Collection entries
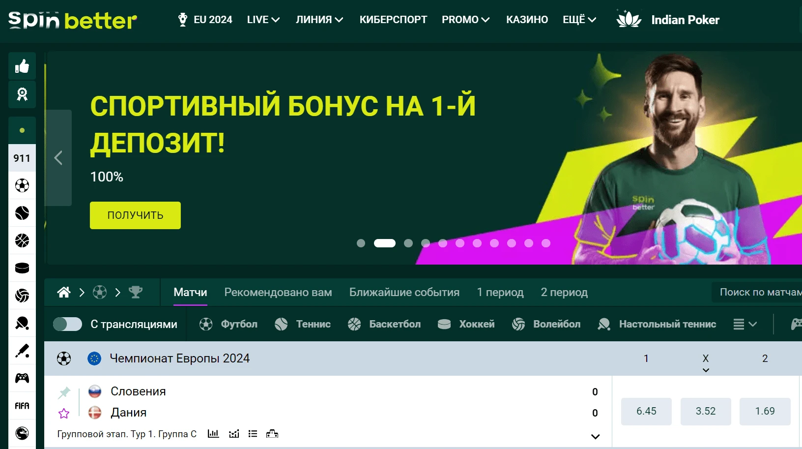Open the football icon in left sidebar
Viewport: 802px width, 449px height.
(22, 185)
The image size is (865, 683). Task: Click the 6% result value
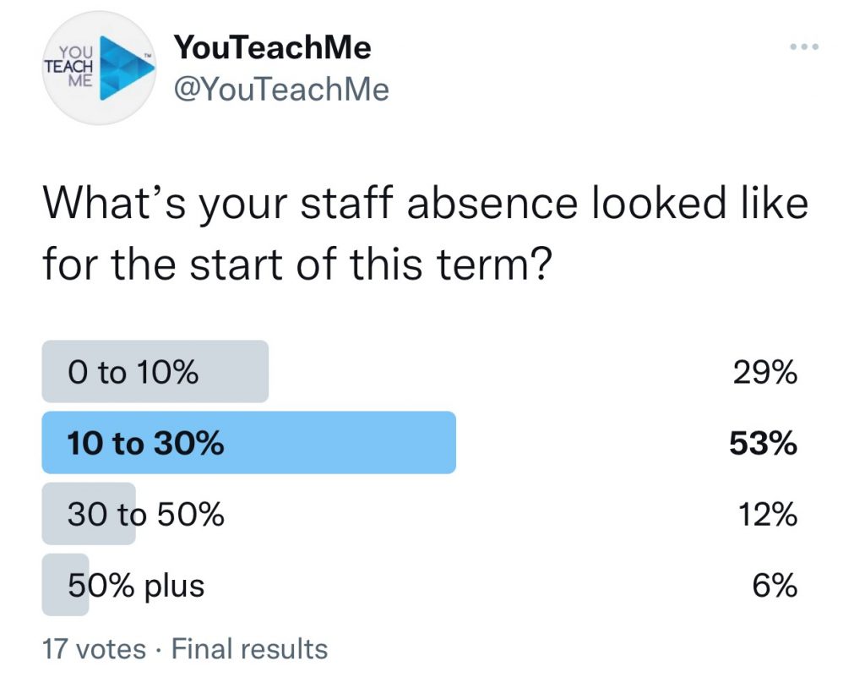(x=775, y=585)
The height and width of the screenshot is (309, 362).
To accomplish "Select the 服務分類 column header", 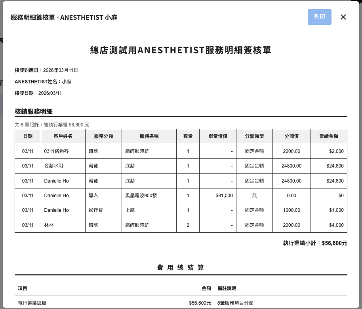I will pos(103,136).
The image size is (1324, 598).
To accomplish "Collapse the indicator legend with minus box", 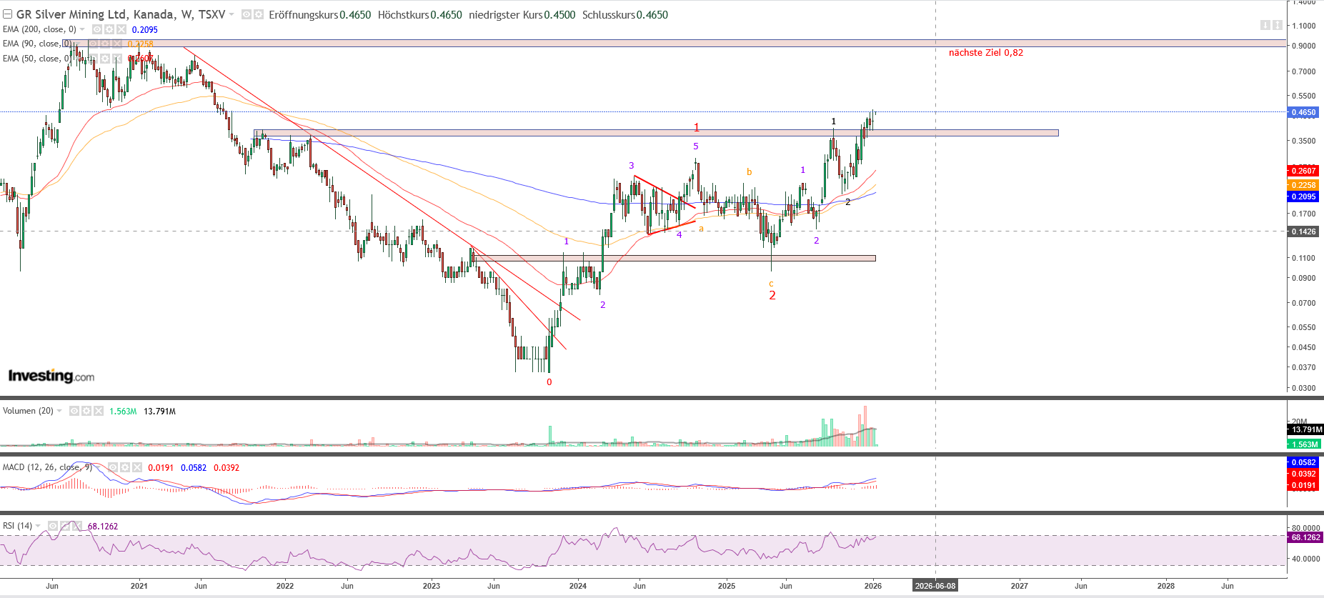I will [x=7, y=14].
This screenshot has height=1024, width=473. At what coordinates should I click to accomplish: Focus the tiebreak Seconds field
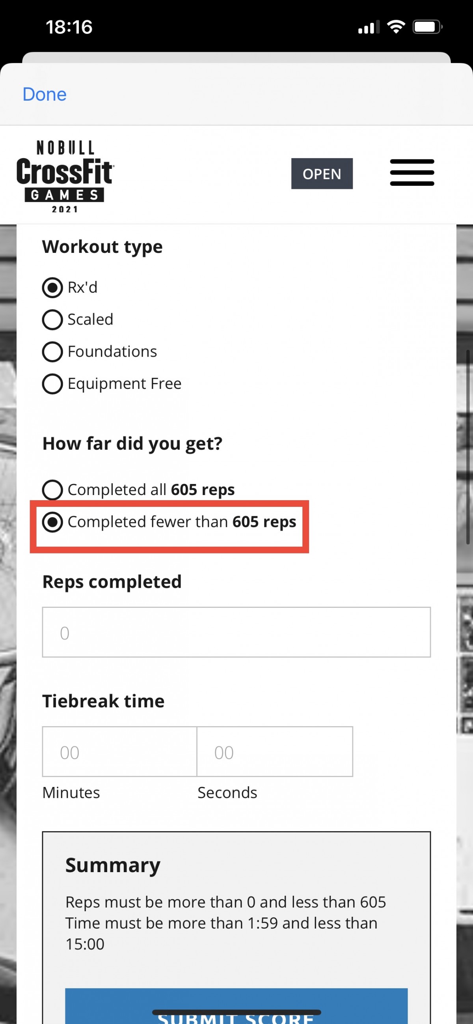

§ **INSTRUCTIONS TO FOLLOW**
All that is required is the number of lines in the data above that contain the word "screenshot".

§ **EXERCISE ANSWER**
2